We’re used to the concept of pregnant women needing special treatment. From deserving a seat on public transport, to regular doctor appointments, and countless books and workshops devoted to prenatal preparation, expectant women are deservedly treated with a special kind of reverence. Once baby comes along, though, all that indulgent TLC is redirected onto the new arrival. While there’s ample literature on raising your newborn or improving your breastfeeding skills, the focus is always, understandably, very much on bubs. The new mum herself – her own nutritional needs, the intricacies of her physical wellbeing, her emotional highs and lows – suddenly takes a backseat. 

And yet, with minimal maternity leave allowances of just six weeks for private-sector workers in the UAE, that postnatal period is a crucial time of healing and regrouping for the mother, especially if she needs to return to work imminently. Plus, the high rates of postnatal depression globally (13% to 20% in developed and developing countries respectively, according to the World Health Organisation) are often connected to feeling ‘unsupported’ or ‘isolated’ in the weeks after birth, according to British Medical Journal research. 

In response to this, a growing body of birth workers and medical experts are looking to ancient wisdom to revive traditions of hands-on, postnatal maternal care that many believe may improve your postpartum recovery period and dramatically reduce your risk of postpartum depression. 

Read more What to do if you think you may have the baby blues in the UAE

While Western culture’s post-birth ‘lying-in’ traditions have long since fallen by the wayside, across Asia and the Middle East they are still very much alive. However, research shows that the effectiveness of these confinement traditions – the custom of a woman remaining indoors for the first 30 to 60 days post-delivery and being cared for, often by a relative – in making a mother feel supported, varies drastically depending on how flexible they are and how much autonomy the new mother feels she has.

One tradition that has caught particular international attention is Malaysia’s ‘Malay Pantang’, the core principles of which are largely followed by members of all the main ethnic backgrounds in Malaysia, and which many believe may be the explanation behind Malaysia’s extremely low rate of postpartum depression: under 3%, which is the lowest officially reported in the world.
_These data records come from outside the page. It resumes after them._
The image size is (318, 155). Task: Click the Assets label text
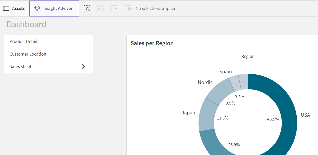click(18, 8)
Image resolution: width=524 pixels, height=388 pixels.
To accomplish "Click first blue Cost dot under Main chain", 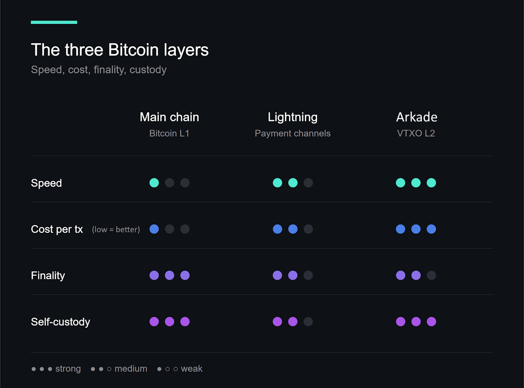I will click(154, 229).
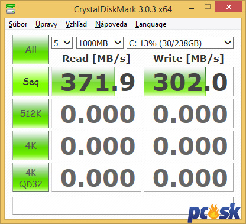The height and width of the screenshot is (224, 246).
Task: Open the 1000MB test size dropdown
Action: (100, 43)
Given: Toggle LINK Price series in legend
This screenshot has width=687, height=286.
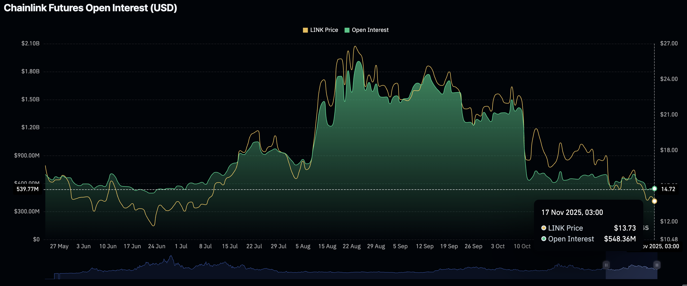Looking at the screenshot, I should click(x=324, y=30).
This ancient routine consists of regular massage, binding, hot compresses and a special diet during the first six weeks postpartum, and it has recently been adapted for a modern audience by a woman called Valerie Lynn in her book The Mommy Plan. She plans to bring this tradition to the UAE in the form of specially trained therapists – we spoke to one Dubai-based new mum, Alisha Malhotra, from the UK, who was the first woman to make use of Valerie’s expertise in the UAE, about her experience and how she thinks it helped her and could help others...

Read more Is a traditional approach to postnatal care the secret to preventing postpartum depression?

Alisha’s ‘Mommy Plan’

Dubai-based Alisha Malhotra, from the UK, hired a therapist from Malaysia to care for her in the six weeks after giving birth to her baby girl Amaara.  Here’s her story...

“I knew I wanted to get up and running soon after giving birth, so I took a lot of time to focus on finding a good post-birth recovery plan. I liaised with Valerie Lynn, author of The Mommy Plan, which  blends food science, anatomy and medical science with core tenets of the Malay postnatal care. Valerie recommended a therapist experienced in the Malaysian postnatal tradition, Rohani, and after  a video interview I decided to hire her. 

“We purchased Rohani a ticket to fly from her home country of Malaysia and had her on standby around my delivery date. She flew to Dubai five days after I gave birth and stayed with us in our home for 40 days, which is the normal practice. Rohani became like part of the family; I loved her being around and miss her lots since she has left. I would definitely recommend her to every mum! 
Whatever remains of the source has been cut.